**Information shown**:
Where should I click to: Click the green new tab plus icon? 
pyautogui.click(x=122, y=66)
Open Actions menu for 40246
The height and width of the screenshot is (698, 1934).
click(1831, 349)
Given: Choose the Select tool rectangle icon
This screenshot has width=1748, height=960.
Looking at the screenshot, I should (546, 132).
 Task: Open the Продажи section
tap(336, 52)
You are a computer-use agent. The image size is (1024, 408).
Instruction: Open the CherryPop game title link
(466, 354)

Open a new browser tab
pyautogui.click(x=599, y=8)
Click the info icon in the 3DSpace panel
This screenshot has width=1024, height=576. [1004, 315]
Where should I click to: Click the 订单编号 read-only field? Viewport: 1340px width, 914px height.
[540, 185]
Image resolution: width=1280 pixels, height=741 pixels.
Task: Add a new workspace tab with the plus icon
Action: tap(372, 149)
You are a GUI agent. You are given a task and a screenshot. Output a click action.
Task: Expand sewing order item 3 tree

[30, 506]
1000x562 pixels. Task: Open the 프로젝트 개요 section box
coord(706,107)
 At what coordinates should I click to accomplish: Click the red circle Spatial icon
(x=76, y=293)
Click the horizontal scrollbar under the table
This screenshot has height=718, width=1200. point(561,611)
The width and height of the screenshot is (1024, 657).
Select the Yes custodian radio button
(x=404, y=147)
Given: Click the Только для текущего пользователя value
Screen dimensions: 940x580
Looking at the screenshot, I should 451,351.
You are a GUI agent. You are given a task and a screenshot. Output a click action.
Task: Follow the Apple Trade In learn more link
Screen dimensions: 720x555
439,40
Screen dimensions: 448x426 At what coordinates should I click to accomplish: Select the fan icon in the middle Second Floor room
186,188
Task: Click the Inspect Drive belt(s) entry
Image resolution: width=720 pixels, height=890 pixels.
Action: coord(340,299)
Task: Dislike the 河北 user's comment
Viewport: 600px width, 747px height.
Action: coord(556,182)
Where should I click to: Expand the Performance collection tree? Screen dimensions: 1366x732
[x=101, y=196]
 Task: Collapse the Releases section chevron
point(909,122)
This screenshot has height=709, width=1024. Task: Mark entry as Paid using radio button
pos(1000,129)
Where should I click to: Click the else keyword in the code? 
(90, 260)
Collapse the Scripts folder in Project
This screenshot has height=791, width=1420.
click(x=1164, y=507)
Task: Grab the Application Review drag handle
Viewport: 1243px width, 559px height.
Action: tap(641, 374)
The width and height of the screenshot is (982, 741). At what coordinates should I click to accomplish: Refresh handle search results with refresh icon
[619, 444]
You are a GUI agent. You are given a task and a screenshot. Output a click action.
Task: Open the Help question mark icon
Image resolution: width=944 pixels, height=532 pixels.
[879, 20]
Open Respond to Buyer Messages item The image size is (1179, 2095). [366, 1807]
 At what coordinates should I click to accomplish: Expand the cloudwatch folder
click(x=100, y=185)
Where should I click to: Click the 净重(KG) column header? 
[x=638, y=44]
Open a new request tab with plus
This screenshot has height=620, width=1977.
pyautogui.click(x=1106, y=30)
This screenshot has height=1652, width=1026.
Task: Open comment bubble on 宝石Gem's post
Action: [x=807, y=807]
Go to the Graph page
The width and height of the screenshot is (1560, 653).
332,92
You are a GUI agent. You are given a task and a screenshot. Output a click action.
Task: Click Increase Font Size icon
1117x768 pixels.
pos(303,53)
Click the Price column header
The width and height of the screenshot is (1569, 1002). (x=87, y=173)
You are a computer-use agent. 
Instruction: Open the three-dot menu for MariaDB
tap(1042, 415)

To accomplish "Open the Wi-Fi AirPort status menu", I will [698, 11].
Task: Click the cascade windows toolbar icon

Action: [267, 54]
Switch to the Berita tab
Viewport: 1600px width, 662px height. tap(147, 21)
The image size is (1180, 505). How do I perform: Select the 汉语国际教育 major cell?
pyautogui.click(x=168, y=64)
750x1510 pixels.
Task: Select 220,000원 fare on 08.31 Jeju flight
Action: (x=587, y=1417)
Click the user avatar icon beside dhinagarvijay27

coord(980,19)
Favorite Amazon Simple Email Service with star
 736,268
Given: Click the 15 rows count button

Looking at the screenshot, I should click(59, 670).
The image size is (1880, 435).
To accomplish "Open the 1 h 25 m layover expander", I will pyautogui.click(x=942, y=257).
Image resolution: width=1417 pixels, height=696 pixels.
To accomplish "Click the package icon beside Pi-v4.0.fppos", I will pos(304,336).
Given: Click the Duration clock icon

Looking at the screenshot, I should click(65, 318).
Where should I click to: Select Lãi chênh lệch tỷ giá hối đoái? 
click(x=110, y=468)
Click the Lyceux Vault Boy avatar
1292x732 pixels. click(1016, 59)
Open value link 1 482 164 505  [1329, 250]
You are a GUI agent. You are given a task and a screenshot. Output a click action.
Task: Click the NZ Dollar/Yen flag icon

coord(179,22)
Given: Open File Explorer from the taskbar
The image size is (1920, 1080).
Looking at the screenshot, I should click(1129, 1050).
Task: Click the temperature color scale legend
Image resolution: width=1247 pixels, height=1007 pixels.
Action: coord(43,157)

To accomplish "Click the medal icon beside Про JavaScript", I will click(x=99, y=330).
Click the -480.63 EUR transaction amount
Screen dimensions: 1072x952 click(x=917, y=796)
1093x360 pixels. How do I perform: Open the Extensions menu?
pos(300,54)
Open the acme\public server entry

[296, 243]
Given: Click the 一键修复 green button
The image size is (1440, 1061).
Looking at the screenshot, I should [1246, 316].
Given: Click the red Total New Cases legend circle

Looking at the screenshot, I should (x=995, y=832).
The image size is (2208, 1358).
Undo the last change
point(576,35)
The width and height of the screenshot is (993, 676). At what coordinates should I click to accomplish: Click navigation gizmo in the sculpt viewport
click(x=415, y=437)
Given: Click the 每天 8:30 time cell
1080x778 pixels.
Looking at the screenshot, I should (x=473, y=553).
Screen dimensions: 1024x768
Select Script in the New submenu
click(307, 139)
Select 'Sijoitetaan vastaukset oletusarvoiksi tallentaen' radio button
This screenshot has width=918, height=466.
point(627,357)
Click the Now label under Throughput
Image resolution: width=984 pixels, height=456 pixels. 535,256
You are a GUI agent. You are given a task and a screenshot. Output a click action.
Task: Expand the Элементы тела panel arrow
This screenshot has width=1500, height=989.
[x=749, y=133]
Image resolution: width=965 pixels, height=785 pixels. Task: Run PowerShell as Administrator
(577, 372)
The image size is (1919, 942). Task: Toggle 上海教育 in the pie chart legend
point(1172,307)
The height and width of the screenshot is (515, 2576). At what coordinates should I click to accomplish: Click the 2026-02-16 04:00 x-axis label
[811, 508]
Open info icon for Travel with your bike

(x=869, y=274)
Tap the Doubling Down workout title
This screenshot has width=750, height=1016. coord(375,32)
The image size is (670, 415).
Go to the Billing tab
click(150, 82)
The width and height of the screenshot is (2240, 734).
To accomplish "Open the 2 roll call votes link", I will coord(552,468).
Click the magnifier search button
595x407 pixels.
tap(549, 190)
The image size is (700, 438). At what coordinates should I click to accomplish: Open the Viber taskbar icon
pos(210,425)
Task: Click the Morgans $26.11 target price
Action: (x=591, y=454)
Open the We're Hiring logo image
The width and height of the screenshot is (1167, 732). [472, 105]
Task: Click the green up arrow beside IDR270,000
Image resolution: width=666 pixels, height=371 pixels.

**Task brief**:
Copy every line above that includes the string "value".

**Answer for this exercise**:
Given: Click the Только для текущего пользователя value
Open value link 1 482 164 505  [1329, 250]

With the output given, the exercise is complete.